Zahlungsprozesse sollen schneller, transparenter und effizienter werden – gleichzeitig steigen die Anforderungen an Sicherheit und Kontrolle. Genau hier setzen Instant Payments an. Mit der neuen EU-Regulierung rückt eine Zahlungsform in den Fokus, die Geschwindigkeit und Steuerbarkeit verbindet. Doch welches Potenzial steckt tatsächlich dahinter?
Instant Payments sind Überweisungen, die innerhalb weniger Sekunden auf dem Konto des Empfängers verfügbar sind – rund um die Uhr und unter Einhaltung bestehender Sicherheitsstandards.
Während entsprechende Systeme in anderen Regionen bereits seit Jahren etabliert sind, wird die Entwicklung in Europa maßgeblich durch die neue Instant-Payment-Regulierung vorangetrieben.
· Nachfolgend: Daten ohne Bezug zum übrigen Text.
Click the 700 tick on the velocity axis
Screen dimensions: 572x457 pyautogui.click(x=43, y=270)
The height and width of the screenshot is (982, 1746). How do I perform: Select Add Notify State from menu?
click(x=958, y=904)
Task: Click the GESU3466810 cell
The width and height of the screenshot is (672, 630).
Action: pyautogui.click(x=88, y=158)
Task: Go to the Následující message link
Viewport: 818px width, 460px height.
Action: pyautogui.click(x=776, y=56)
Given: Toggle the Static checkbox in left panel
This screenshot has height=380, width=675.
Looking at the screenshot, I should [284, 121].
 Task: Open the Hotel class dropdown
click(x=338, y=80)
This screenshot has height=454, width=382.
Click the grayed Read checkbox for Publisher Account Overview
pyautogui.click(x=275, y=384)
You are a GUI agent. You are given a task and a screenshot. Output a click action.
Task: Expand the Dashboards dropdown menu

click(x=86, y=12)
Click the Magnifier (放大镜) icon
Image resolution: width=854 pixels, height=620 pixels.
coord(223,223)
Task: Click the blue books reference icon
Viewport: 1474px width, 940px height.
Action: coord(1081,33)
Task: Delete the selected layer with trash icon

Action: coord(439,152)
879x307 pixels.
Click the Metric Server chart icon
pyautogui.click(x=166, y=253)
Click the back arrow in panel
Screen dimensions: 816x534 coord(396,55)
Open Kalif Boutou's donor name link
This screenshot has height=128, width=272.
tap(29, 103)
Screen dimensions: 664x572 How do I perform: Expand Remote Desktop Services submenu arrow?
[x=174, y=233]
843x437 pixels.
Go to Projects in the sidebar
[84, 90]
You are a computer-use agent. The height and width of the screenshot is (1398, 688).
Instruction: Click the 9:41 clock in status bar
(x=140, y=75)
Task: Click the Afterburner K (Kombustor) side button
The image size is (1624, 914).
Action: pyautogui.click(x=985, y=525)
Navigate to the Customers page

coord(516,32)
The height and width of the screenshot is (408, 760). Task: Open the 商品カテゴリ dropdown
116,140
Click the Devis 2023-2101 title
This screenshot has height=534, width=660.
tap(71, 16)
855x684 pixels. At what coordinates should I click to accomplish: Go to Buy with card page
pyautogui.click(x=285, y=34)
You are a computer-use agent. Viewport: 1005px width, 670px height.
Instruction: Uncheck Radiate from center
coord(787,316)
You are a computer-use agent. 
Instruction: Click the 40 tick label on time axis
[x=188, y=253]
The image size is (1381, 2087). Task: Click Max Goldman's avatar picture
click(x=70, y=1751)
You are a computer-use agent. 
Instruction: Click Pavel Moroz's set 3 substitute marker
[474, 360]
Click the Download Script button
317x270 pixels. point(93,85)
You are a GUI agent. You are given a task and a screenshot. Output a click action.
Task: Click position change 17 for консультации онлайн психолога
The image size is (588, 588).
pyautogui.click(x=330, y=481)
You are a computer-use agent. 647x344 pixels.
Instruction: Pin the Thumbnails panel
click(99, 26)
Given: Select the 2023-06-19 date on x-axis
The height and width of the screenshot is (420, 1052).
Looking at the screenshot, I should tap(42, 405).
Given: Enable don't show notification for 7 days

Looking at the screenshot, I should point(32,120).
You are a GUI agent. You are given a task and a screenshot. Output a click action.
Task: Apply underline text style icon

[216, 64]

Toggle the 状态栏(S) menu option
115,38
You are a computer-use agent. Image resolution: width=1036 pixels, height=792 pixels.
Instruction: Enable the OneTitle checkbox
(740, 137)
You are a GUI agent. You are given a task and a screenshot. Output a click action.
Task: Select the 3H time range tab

Die EU-Verordnung definiert klar, welche Kriterien erfüllt sein müssen:
Darüber hinaus umfasst die Regulierung weitere Aspekte, etwa vereinfachte Prüfprozesse oder die Möglichkeit grenzüberschreitender Zahlungen.
Instant Payments bieten Unternehmen mehrere konkrete Vorteile im Zahlungsmanagement:
Mehr Flexibilität durch Geschwindigkeit
Entscheidend ist nicht die Geschwindigkeit allein, sondern die daraus entstehende Kontrolle über Zahlungszeitpunkte.
Effizientere Prozesse
Digitale und schnelle Transaktionen reduzieren manuellen Aufwand und sparen Zeit sowie Kosten.
Verbessertes Cashflow-Management
Zahlungseingänge erfolgen nahezu in Echtzeit. Das erleichtert Liquiditätsplanung und Forecasting. Gleichzeitig profitieren auch Lieferanten von schnelleren Zahlungseingängen.
Mit der neuen Regulierung werden Instant Payments künftig für alle SEPA-Überweisungen verfügbar sein – ohne zusätzliche Kosten. Die vollständige Umsetzung ist bis Juni 2028 vorgesehen.
Gleichzeitig steigt die Nutzung bereits heute: Im ersten Quartal 2024 wurden bereits 17,8 % aller SEPA-Überweisungen als Instant Payments abgewickelt. Das zeigt, dass sich Echtzeitzahlungen zunehmend im Markt etablieren – noch bevor die Regulierung vollständig umgesetzt ist.
Ein zentraler Vorteil von Instant Payments ist die höhere Flexibilität bei Zahlungszeitpunkten: Unternehmen können Zahlungen gezielter steuern und so ihr kurzfristiges Cashflow-Management optimieren. Gleichzeitig eröffnen sich neue Möglichkeiten bei der Gestaltung von Zahlungszielen gegenüber Lieferanten.
Wie bei vielen neuen Technologien agieren Unternehmen zunächst zurückhaltend – insbesondere aufgrund von Sicherheitsanforderungen und notwendiger Prozessanpassungen.
Gleichzeitig ist das Interesse an Instant Payments hoch. Mit zunehmender Verbreitung im Privatkundensegment entstehen auch im B2B-Umfeld die notwendigen Voraussetzungen für eine breitere Nutzung.
Instant Payments verbinden Geschwindigkeit mit Kontrolle und Transparenz. Damit schaffen sie die Grundlage für effizientere und besser steuerbare Zahlungsprozesse.
Mit der weiteren Umsetzung der Regulierung dürfte ihre Bedeutung im Corporate Payment deutlich zunehmen – und neue Spielräume im Zahlungsmanagement eröffnen.